Dolor por la muerte de Guedes. 10 de marzo de 1971. Un adiós en plena juventud. Trajes oscuros y miradas perdidas, en un mar de lágrimas por la marcha del Mariscal. Entre la multitud que baña el camposanto de San Lázaro, encaramados a los bloques que rodean al nicho 1.821 y con las vías de acceso colapsadas, se interioriza el recuerdo aún vivo de un Juanito Guedes vestido de corto; un pase de precisión milimétrica, de lado a lado del campo, un gol de falta y un grito a sus compañeros, "¡Colóquense, cabras!". La sociedad grancanaria despedía a su ídolo, aquel al que una enfermedad innombrable robó la gloria y que describieron para LA PROVINCIA Hernández Gil y Antonio Lemus, con imágenes para la posteridad del fotógrafo Cándido Quesada.

"Si Él me llama, mi alegría es que sea aquí, donde yo estoy, donde nací". El día anterior, la noticia había corrido como la pólvora por las calles de la ciudad. De inmediato, las llamadas de teléfono colapsaron las líneas de la Clínica Santa Catalina. Cientos de ojos pegados a las pocas pantallas de televisión y los oídos concentrados en la radio, hasta que, con la noticia de que la figura de Guedes, en capilla ardiente, descansaba en el número 29 de la calle Pío XII, la gente acudió en peregrinación.

A las diez de la mañana se trasladó el cuerpo del '6' difunto entre escenas de dolor y una hora después se abrieron las puertas para recibir un desfile incesante en sincera despedida. Era su gente, a la que nunca falló. El Mariscal ocupaba un rincón de una sala atestada de trofeos. A su lado, su afligida esposa, Georgina Ojeda, recibía las condolencias. "Juan pensó en su homenaje días antes de su muerte", reconocía, después en su casa y acompañada por sus dos hijos. "En efecto, él pensó en 'su partido' y estaba seguro de que no le faltarían apoyos", añadió con la medalla de plata al Mérito Civil de su marido.

> _REGISTROS PROPORCIONADOS_
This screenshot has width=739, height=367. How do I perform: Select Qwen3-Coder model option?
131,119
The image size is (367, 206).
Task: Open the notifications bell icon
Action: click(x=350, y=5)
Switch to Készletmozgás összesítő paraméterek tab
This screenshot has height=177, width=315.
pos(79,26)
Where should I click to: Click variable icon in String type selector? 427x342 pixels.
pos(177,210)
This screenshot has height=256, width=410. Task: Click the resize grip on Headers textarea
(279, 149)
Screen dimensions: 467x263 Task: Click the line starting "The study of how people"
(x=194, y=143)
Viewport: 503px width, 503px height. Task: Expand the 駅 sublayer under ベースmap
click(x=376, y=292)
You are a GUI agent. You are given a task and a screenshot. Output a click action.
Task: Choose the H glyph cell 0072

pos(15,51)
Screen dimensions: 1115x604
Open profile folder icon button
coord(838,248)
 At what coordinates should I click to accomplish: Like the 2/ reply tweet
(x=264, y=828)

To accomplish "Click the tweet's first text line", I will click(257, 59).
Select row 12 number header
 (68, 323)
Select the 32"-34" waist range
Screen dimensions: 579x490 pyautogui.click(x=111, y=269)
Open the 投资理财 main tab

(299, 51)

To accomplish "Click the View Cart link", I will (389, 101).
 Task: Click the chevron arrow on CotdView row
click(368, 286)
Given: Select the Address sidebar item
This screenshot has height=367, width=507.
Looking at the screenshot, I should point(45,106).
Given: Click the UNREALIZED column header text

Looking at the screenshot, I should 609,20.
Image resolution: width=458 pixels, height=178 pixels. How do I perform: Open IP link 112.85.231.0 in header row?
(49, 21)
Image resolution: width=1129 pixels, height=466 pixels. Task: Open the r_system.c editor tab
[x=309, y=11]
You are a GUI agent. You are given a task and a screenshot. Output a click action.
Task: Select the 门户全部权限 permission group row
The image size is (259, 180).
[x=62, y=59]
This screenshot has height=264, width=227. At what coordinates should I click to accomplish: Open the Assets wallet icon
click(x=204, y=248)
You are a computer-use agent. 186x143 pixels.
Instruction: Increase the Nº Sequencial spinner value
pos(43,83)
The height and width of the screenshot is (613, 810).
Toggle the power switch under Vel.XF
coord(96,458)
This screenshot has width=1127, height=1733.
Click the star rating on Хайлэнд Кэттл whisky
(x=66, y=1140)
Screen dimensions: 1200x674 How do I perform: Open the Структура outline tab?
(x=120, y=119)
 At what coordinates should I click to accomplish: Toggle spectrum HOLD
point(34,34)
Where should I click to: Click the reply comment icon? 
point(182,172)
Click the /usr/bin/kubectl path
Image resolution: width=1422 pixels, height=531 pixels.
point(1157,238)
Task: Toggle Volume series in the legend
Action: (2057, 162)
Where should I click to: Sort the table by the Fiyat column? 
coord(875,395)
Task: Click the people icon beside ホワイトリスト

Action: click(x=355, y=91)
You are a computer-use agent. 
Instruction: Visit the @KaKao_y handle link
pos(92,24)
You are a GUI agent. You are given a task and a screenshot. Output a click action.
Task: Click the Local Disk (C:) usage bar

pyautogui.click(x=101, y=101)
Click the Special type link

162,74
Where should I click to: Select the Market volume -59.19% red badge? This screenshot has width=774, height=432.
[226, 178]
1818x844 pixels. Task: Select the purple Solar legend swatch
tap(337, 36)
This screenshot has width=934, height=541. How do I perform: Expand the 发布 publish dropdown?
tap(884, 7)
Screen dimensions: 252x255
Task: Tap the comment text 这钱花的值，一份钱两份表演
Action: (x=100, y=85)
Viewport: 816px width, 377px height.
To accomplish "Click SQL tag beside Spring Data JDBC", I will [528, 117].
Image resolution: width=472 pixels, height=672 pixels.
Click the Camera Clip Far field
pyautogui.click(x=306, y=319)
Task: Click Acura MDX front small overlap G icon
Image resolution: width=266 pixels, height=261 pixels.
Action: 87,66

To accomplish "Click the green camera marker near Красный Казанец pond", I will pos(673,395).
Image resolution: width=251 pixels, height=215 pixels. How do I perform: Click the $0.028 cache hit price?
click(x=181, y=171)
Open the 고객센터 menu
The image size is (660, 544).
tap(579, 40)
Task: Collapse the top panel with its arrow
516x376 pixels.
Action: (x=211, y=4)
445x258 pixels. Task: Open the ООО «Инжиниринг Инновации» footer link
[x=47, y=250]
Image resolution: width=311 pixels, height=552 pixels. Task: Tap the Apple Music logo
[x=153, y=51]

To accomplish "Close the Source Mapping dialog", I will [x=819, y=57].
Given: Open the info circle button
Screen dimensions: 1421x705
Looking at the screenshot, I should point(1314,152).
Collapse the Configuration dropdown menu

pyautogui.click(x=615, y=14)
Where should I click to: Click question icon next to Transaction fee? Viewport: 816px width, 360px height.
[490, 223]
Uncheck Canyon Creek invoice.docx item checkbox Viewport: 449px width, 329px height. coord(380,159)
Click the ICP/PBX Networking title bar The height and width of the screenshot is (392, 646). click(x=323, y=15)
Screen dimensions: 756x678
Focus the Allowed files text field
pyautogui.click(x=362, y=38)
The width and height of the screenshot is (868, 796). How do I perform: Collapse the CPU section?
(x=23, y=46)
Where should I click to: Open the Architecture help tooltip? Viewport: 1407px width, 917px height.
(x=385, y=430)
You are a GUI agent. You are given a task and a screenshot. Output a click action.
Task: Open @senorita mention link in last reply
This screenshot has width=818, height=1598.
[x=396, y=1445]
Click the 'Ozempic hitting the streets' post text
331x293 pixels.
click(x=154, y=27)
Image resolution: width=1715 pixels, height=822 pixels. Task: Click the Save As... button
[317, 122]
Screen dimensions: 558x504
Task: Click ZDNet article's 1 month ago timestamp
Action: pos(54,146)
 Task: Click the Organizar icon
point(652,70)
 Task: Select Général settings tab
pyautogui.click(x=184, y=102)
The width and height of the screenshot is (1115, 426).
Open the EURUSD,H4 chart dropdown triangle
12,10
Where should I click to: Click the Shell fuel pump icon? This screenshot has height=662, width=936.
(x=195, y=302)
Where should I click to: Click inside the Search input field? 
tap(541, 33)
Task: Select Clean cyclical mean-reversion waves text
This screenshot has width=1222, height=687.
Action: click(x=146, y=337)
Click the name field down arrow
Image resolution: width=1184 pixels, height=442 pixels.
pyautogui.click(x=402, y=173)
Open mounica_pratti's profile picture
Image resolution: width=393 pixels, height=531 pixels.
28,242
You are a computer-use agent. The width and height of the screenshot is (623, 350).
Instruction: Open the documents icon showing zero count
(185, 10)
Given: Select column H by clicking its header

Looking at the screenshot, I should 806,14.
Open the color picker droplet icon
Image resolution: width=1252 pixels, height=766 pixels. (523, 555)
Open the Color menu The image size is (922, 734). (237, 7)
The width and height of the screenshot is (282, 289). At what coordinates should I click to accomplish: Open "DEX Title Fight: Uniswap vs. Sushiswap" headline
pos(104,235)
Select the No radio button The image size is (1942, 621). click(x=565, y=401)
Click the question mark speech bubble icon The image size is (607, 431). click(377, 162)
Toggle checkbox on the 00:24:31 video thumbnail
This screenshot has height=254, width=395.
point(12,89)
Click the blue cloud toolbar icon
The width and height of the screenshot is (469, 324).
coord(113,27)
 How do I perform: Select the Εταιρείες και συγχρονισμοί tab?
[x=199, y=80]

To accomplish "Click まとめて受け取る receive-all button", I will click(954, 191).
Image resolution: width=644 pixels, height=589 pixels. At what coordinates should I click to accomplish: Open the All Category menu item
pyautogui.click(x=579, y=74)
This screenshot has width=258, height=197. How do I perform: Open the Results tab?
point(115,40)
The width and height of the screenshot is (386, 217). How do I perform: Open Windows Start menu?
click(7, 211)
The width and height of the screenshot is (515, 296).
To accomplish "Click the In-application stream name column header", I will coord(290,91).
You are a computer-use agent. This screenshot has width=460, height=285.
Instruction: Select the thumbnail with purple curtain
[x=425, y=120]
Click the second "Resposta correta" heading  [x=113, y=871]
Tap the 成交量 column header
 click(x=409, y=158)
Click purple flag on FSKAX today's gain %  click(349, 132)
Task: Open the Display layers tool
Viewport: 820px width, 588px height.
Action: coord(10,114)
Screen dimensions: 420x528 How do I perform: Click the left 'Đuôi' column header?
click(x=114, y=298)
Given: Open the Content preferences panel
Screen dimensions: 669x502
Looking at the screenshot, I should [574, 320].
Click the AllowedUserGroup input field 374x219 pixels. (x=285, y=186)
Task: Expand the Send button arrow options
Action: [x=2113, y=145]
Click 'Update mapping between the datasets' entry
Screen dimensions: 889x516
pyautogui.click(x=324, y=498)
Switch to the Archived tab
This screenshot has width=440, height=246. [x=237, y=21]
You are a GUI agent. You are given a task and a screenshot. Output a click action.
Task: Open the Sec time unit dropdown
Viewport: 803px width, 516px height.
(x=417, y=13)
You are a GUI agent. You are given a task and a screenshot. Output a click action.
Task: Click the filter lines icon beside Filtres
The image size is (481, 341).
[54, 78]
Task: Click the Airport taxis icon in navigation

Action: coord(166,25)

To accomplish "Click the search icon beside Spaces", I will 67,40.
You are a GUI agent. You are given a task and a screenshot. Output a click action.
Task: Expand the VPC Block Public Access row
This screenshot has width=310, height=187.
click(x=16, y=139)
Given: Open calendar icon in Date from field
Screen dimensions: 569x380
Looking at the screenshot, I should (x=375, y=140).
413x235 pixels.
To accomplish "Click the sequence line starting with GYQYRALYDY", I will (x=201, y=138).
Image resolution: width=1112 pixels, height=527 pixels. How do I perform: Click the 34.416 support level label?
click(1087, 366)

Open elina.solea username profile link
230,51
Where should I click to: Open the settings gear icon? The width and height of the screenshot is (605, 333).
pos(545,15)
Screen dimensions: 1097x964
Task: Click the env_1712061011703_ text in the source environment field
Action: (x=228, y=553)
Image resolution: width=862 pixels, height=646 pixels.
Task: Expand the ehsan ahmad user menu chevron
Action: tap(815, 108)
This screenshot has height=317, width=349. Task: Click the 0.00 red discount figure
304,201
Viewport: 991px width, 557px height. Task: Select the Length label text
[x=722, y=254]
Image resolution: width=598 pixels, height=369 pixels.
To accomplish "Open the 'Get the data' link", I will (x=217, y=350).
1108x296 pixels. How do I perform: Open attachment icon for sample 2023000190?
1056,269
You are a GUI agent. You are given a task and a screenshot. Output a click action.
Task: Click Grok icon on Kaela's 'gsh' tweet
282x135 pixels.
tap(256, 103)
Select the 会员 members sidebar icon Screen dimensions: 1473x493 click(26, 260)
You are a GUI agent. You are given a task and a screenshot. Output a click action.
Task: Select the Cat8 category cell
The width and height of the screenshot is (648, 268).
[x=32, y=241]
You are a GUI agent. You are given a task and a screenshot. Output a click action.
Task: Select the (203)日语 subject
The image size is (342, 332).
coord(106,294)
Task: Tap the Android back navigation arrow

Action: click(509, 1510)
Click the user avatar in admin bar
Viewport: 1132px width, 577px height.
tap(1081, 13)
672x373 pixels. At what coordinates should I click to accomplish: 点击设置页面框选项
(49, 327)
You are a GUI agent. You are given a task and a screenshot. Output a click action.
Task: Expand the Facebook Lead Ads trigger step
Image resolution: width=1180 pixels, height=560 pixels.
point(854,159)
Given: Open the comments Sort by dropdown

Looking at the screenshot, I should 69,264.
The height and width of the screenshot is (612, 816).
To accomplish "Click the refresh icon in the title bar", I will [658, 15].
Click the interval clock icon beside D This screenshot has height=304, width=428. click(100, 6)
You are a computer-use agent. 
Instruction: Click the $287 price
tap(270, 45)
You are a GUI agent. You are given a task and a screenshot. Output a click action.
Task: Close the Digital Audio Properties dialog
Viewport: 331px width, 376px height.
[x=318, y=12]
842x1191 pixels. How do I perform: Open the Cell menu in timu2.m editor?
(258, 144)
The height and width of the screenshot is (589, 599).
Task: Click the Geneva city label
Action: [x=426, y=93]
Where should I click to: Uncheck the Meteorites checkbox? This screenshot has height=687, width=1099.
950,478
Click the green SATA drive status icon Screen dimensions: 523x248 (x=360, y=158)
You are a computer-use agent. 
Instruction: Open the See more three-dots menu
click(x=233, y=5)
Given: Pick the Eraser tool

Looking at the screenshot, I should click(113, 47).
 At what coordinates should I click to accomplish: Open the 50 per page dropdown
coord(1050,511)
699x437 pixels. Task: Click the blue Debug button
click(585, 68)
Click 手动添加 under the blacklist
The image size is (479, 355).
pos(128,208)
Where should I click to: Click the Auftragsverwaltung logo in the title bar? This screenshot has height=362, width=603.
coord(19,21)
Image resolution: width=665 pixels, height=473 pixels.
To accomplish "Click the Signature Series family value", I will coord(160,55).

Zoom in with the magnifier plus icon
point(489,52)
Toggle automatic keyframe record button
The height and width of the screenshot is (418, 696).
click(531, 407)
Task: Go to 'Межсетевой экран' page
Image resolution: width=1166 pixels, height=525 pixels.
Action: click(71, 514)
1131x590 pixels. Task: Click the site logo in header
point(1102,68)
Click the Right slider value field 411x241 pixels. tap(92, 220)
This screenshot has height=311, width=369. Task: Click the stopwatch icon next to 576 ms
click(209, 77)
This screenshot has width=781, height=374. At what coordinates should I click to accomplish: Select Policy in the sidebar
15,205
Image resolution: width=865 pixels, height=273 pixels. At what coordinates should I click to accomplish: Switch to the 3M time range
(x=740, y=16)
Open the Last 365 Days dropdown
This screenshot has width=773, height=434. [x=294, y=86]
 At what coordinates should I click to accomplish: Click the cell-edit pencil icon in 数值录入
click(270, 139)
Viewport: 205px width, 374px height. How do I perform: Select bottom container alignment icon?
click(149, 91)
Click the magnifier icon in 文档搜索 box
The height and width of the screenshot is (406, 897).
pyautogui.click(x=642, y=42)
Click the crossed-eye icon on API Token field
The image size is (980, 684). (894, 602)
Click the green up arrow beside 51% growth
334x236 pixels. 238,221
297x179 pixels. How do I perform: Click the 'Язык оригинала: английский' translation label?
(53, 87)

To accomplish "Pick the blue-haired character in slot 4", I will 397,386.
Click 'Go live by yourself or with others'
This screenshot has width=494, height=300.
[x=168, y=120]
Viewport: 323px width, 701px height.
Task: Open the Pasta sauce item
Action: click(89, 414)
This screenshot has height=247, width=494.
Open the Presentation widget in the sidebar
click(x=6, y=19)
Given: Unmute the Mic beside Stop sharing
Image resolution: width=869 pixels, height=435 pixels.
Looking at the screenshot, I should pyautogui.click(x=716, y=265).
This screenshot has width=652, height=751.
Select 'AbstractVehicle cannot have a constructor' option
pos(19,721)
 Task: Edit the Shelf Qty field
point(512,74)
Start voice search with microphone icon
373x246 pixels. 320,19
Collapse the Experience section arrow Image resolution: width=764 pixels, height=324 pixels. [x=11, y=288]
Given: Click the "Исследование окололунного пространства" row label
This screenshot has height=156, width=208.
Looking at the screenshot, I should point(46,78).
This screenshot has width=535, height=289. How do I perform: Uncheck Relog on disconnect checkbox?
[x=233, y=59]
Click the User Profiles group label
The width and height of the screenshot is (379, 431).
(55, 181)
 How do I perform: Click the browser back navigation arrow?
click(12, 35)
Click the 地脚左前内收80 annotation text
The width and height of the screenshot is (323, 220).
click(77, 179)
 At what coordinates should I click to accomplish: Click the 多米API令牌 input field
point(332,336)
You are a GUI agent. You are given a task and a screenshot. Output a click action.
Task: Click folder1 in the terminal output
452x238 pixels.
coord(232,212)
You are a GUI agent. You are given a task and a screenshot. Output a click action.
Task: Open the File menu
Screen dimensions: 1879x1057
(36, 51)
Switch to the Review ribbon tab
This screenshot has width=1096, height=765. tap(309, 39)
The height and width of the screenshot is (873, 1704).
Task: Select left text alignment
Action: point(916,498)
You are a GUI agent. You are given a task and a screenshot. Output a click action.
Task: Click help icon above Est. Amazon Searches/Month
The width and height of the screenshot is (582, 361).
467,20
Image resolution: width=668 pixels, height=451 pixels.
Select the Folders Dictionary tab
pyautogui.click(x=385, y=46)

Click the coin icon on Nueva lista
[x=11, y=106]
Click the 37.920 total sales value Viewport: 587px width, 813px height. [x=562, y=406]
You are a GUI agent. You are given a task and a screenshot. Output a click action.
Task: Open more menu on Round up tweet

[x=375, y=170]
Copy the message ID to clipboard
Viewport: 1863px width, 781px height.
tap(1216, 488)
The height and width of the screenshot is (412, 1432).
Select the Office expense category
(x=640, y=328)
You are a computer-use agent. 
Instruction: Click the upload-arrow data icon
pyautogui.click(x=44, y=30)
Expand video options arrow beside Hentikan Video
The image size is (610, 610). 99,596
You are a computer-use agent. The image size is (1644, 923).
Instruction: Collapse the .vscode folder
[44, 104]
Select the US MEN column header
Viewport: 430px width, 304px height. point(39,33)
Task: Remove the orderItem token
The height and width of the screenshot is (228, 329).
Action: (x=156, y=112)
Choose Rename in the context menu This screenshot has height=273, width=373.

> _TAREAS DEL EJERCICIO_
[1] Resuma en forma de lista el párrafo del texto sobre la despedida de Guedes que comienza con "A las diez de la mañana", conservando sus datos principales.
[2] Reproduzca sin alteraciones el fragmento del texto sobre la despedida de Guedes comprendido entre "Dolor por la" y "fotógrafo Cándido Quesada.", ambos incluidos.
Los registros no son necesarios para resolver las tareas.

> _SOLUCIONES PROPUESTAS_
[1]
- A las diez de la mañana se trasladó el cuerpo del Mariscal. Una hora después se abrieron las puertas a un desfile incesante de gente.
- El Mariscal ocupaba un rincón de una sala llena de trofeos.
- A su lado, su esposa, Georgina Ojeda, recibía las condolencias.
- Después, en su casa y con sus dos hijos, ella contó que Juan había pensado en su homenaje días antes de morir. También dijo que él estaba seguro de que no le faltarían apoyos.

[2]
Dolor por la muerte de Guedes. 10 de marzo de 1971. Un adiós en plena juventud. Trajes oscuros y miradas perdidas, en un mar de lágrimas por la marcha del Mariscal. Entre la multitud que baña el camposanto de San Lázaro, encaramados a los bloques que rodean al nicho 1.821 y con las vías de acceso colapsadas, se interioriza el recuerdo aún vivo de un Juanito Guedes vestido de corto; un pase de precisión milimétrica, de lado a lado del campo, un gol de falta y un grito a sus compañeros, "¡Colóquense, cabras!". La sociedad grancanaria despedía a su ídolo, aquel al que una enfermedad innombrable robó la gloria y que describieron para LA PROVINCIA Hernández Gil y Antonio Lemus, con imágenes para la posteridad del fotógrafo Cándido Quesada.